Après ses magnifiques Carnets de voyages, édités chez Gallimard, les photographies de Titouan Lamazou nous accueillent avec la puissance de l’appel du large. A l’entrée, toutes voiles dehors, les « batô’’ de Haïti nous offrent le souffle de la liberté. Nous sommes au laboratoire IMAGINOIR, quelque part dans le sud de Paris. Différentes étapes ponctuent ce périple. Des rivages tropicaux, haïtiens et tahitiens, aux villes d’Afrique de l’Ouest aux noms évocateurs -Tombouctou, Ségou, Bamako…-, de l’arbre sacré des Bambara aux rituels vaudous du Bénin, Titouan Lamazou nous invite à la découverte des multiples visages du Sud… ces Suds dont il nous révèle la magie. En mariant la photographie à l’aquarelle, l’artiste se joue des genres et défie toute tentative de classification. Il nous parle de la rencontre, bien au-delà d’un quelconque discours technique. Le sujet humain capture en effet l’attention dans chacune des photographies proposées. Titouan Lamazou masque souvent le fond à l’aquarelle, blanche, dont seul le personnage émerge, dans toute sa singularité. Et si de rares photographies n’ont pour décor que d’apparents paysages, l’invisible présence humaine nous confronte immanquablement aux visages en filigrane qui se devinent hors champ.

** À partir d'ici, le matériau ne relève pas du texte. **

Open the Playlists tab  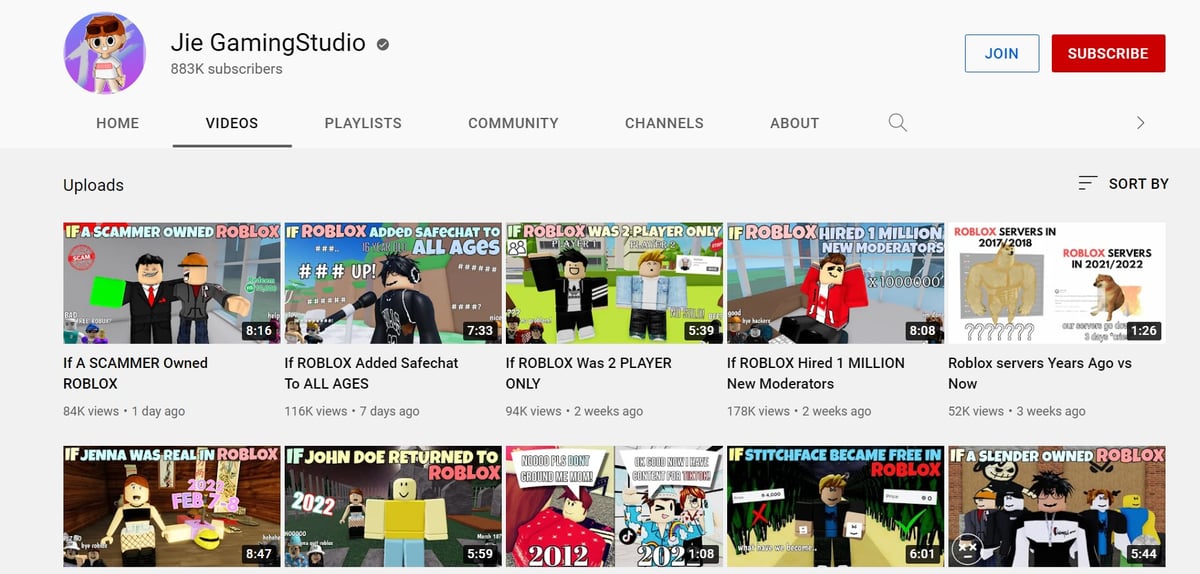tap(363, 123)
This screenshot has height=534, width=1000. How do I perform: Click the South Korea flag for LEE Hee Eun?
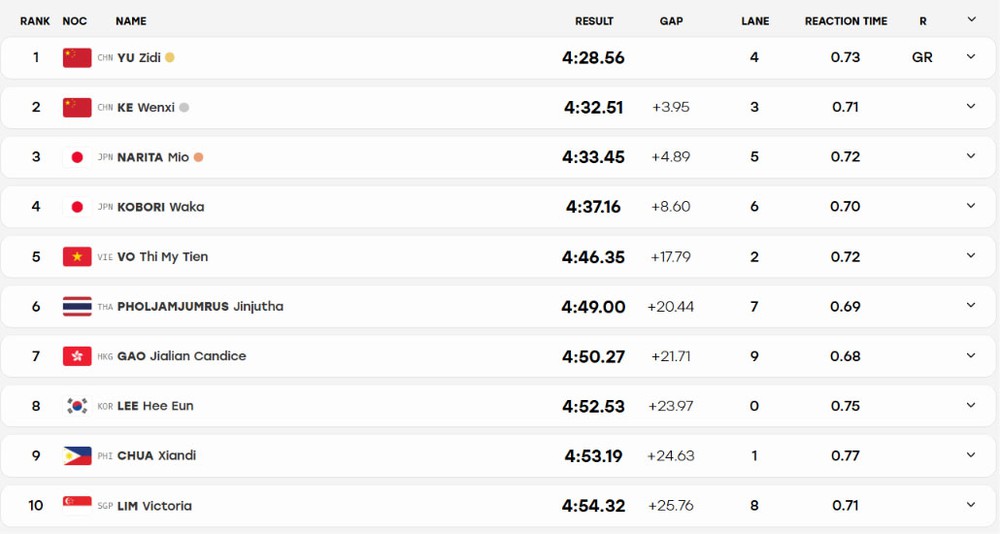(77, 406)
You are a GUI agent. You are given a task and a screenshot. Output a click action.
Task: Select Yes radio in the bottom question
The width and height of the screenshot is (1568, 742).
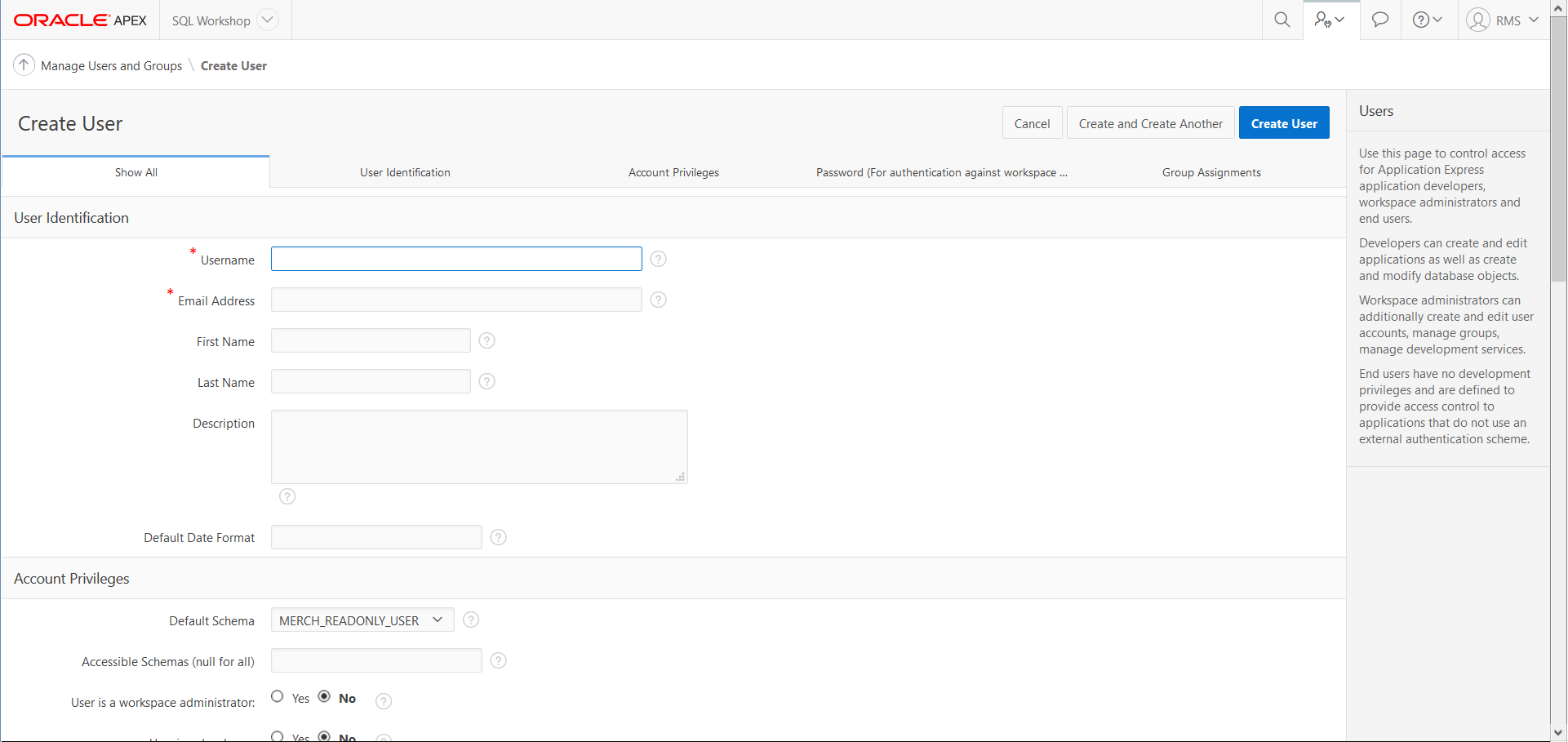coord(278,735)
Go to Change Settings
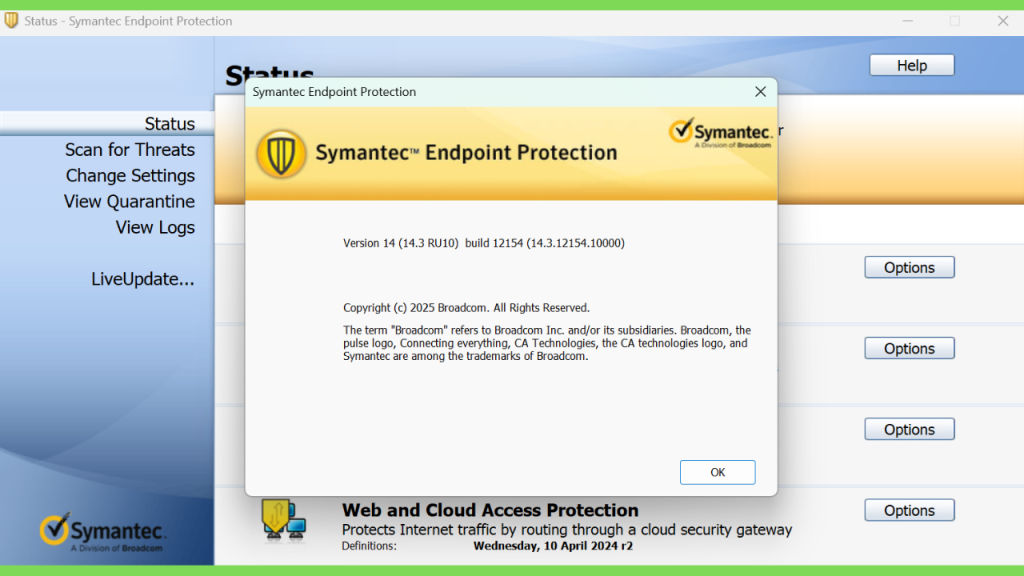 point(130,176)
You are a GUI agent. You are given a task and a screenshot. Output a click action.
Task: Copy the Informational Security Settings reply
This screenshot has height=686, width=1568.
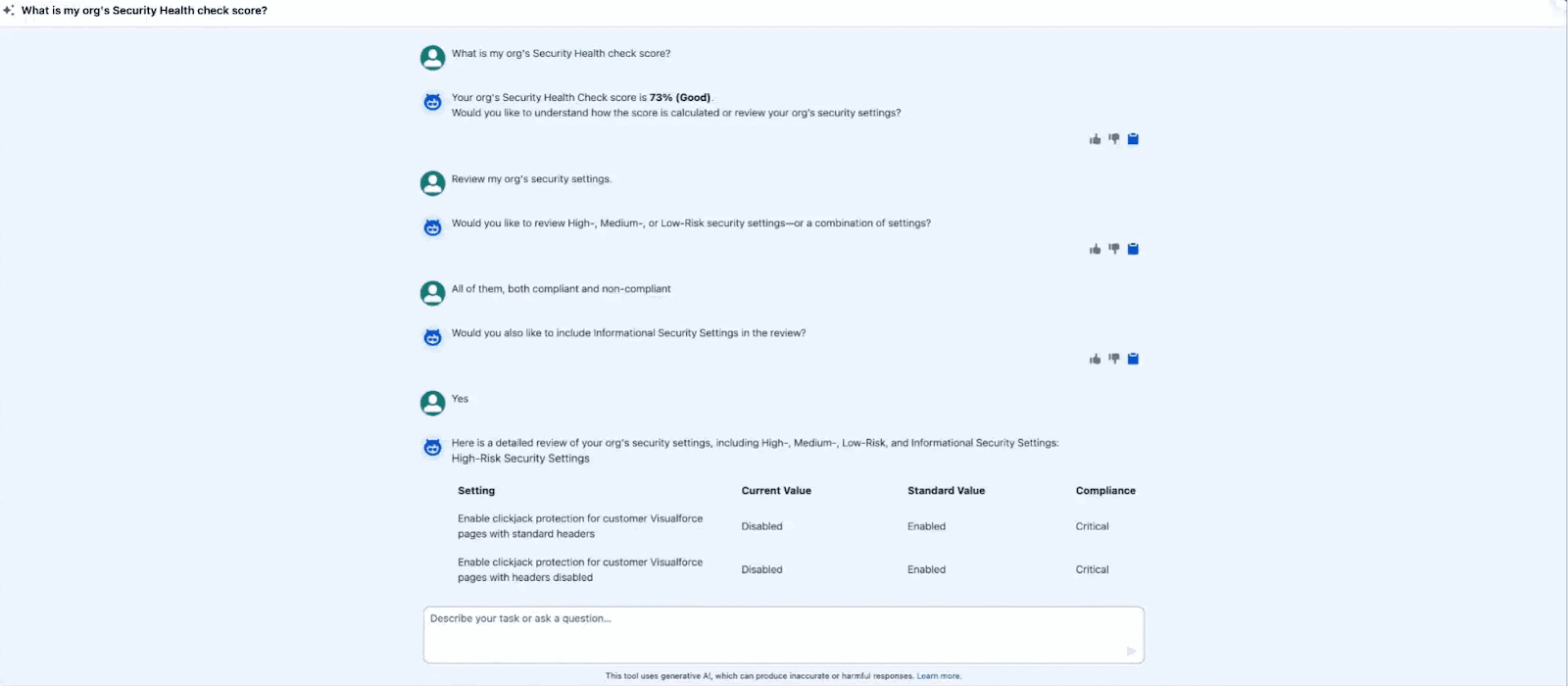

La douceur du grain et la qualité des tirages nous plongent dans un univers de tendresse et de poésie. La plupart des images -noir et blanc au format 18 x 24- sont exposées telles quelles, sans cadres ni sous-verre, effaçant ainsi les frontières du lointain. Mais aucun noir ne parvient réellement à trancher avec son contraire. L’atmosphère se confond avec celles de nos rêves et ajoute encore à l’émotion du voyage, de ce voyage dont Titouan Lamazou nous parle de façon si évidente, comme d’une découverte enchanteresse de la réalité. Equilibriste dans le monde, il refuse la prouesse et laisse ses humeurs le guider : virages sépia ou bleu, surimposition, surimpression, transformation de l’image photographique en illustration aquarelliste, son œuvre photographique apparaît comme un véritable laboratoire du possible. Titouan Lamazou joue alternativement de l’unique et de l’accumulation, et certaines de ses rares épreuves couleurs ressemblent davantage à un happening façon Land Art qu’à l’idée communément répandue de photo de voyage.
La subjectivité prime, et pourtant, c’est sa force qui nous rend si proche de ce regard. Derrière l’artiste, Titouan Lamazou se révèle passionnément amoureux de la vie.